Il tuo compito: Nel testo sul look e i generi musicali, quale trucco viene indicato come famoso per le dark?

Chi associa un certo modo di vestire al prog rock intellettuale anni ’70 (Genesis, ELP, Jethro Tull, Gentle Giant, Camel, Rush, Soft Machine ecc. ecc.) unico vero riferimento per quanto riguarda una risposta alternativa nell’ambito del panorama musicale di quegli anni? Nessuno, semplicemente, perché non esisteva un connubio look – genere come, invece, è accaduto nel decennio successivo. Nei ’70, il brano era il vero signore: tutta l’attenzione doveva essere rivolta esclusivamente al brano, alle sensazioni che doveva trasmettere, alla perizia tecnica dell’esecutore, al fraseggio musicale, all’aspetto sperimentale della composizione. Negli ’80, non a caso anni di edonismo e di culto dell’immagine, il modo di abbigliarsi degli artisti diventa importante almeno tanto quanto la loro musica, al punto di identificare un genere con un look. Così ogni genere venne evidenziato da un look quasi “specifico”, mutuato spesso dal punk ma opportunamente depurato dagli elementi più estremi, violenti o sgradevoli, sostituiti con altri, esteticamente eleganti, talvolta tratti da culture lontane nel tempo o nello spazio, come l’Inghilterra vittoriana o l’epoca dei pirati o dei corsari. Del punk rimaneva il trucco, appesantito da elementi che si rifacessero al genere precipuo (per esempio il famoso rossetto nero per le dark) o la colorazione dei capelli, anche se meno eccessiva nei generi succedutisi al punk. Chi non associa la new wave con giacche redingote oppure con giacche, al contrario, corte, quasi a mo’ di gilet, o con stivali anch’essi stretti su pantaloni da cavallerizzo, fasce da torero intorno alla vita, capelli cotonati e trucco vistoso? E che dire delle camicie tutte pizzi e volants dei new romantics? Il post–punk predilesse toni scuri, giacche striminzite, pantaloni sul grigio da travet di provincia e scarpe di vernice. Il dark, come dice il nome stesso, è stato un tripudio di nero, con le camice abbottonate fino al colletto, lugubri mantelle che arrivavano al ginocchio, anfibi e accessori che riproducevano croci o simboli esoterici.

Materiale di partenza:
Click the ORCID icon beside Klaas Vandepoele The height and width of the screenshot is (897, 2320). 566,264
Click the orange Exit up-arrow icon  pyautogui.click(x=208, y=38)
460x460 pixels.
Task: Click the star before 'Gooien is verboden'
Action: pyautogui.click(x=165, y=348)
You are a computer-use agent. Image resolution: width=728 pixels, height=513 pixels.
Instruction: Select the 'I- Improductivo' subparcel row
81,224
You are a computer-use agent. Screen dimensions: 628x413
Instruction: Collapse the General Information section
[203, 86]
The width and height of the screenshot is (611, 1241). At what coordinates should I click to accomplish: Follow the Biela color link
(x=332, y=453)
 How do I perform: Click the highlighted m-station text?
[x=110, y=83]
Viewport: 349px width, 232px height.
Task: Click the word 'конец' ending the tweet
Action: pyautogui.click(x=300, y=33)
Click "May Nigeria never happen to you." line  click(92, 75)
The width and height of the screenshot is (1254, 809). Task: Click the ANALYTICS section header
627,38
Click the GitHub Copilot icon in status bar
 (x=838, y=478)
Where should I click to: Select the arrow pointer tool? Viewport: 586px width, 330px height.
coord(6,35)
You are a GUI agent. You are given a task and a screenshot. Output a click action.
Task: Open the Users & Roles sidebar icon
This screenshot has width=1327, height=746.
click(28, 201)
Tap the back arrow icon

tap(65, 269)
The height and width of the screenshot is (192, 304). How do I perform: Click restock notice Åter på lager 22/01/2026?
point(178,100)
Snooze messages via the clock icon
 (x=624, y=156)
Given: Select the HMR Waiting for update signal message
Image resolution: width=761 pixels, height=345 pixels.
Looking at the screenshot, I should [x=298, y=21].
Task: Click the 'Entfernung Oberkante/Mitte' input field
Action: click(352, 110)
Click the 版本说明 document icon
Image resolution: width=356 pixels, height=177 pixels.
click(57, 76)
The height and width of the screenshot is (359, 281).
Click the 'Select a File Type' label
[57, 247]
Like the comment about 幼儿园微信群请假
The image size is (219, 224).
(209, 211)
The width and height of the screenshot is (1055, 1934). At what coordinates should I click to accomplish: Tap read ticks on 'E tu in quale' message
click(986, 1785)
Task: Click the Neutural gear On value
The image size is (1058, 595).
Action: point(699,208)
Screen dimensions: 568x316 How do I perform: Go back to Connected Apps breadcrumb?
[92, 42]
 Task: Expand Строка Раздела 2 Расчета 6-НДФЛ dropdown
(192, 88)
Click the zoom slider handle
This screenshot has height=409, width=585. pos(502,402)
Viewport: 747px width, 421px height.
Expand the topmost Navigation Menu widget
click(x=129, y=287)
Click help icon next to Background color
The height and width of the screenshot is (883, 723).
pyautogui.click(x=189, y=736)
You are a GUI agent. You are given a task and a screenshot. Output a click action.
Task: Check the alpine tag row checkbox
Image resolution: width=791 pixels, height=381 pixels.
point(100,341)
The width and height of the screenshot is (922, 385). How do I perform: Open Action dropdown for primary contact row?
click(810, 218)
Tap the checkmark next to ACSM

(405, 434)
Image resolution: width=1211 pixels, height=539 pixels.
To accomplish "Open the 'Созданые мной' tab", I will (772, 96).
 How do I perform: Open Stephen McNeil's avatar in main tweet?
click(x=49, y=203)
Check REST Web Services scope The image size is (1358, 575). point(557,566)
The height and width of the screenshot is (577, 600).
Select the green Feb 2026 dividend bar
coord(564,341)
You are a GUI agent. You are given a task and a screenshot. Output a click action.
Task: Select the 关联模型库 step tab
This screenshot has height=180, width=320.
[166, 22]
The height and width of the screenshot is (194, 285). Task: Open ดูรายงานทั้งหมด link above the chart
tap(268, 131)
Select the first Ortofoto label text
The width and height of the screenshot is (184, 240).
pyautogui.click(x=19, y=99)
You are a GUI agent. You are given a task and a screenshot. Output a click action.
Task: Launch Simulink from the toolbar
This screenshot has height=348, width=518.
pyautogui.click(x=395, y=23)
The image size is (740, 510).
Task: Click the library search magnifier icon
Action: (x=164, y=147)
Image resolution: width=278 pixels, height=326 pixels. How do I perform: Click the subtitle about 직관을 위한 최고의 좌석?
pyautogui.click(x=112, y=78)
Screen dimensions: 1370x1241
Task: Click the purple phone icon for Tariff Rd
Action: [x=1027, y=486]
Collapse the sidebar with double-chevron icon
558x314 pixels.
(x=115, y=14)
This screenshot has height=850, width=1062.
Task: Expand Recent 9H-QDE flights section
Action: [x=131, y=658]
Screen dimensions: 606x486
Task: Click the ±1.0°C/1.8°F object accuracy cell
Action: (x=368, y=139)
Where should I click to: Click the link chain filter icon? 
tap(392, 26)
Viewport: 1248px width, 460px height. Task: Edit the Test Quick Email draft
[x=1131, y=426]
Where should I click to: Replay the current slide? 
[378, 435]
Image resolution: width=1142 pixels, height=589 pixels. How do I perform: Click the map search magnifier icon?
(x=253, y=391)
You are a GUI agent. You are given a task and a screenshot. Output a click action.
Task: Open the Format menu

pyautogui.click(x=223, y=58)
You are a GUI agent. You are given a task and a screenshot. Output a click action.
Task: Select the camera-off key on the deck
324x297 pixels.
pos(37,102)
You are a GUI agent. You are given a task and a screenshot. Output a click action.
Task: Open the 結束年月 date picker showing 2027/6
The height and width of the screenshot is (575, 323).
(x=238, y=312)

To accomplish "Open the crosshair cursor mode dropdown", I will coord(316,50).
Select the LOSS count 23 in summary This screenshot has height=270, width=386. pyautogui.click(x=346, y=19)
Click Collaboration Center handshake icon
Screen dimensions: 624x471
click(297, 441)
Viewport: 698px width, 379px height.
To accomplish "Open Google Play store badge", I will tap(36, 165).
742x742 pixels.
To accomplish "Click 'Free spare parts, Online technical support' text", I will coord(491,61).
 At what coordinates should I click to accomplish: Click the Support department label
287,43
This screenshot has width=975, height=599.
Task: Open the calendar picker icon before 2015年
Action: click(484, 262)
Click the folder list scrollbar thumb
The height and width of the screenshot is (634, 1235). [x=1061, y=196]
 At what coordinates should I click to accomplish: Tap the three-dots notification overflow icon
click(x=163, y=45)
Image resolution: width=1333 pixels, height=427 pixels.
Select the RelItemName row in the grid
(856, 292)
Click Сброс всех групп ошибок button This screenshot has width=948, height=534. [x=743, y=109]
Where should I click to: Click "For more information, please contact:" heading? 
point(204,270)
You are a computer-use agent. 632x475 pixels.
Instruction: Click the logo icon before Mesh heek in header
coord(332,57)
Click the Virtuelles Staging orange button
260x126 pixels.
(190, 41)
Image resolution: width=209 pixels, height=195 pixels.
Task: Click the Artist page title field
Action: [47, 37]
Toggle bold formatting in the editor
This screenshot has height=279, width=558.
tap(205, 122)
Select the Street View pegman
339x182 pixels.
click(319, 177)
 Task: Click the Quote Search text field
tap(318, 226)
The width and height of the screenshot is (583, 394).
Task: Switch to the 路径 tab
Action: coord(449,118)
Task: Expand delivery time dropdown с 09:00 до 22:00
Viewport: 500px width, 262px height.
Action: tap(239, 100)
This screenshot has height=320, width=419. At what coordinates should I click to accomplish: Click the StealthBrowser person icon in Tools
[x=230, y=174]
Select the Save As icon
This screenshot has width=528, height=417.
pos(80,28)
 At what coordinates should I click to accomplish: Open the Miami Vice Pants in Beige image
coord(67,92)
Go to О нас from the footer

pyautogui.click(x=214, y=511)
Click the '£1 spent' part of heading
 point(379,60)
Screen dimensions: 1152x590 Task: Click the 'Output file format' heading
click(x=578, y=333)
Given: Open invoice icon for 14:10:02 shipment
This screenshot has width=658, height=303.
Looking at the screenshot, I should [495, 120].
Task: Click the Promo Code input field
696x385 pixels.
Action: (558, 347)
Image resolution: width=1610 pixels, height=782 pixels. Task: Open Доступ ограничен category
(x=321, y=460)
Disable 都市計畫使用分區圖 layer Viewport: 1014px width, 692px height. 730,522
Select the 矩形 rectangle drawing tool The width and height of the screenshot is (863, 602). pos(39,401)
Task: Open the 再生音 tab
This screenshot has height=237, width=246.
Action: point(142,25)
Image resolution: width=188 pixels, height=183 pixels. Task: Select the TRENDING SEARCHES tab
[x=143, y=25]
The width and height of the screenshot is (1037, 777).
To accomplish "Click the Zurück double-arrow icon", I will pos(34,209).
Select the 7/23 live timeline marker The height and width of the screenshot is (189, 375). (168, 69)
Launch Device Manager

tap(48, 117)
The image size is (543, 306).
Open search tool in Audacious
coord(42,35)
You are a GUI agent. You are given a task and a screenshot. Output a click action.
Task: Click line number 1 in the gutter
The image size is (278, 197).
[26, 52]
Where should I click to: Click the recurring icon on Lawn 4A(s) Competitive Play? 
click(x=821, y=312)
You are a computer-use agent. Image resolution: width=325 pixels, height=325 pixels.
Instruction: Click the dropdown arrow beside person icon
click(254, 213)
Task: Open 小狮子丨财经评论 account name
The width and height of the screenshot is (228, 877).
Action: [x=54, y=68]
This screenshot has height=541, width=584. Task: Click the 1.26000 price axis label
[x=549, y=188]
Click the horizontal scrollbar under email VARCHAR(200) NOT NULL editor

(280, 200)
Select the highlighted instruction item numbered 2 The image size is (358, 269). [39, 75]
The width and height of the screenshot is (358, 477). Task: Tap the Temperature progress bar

Risultato: Il rossetto nero.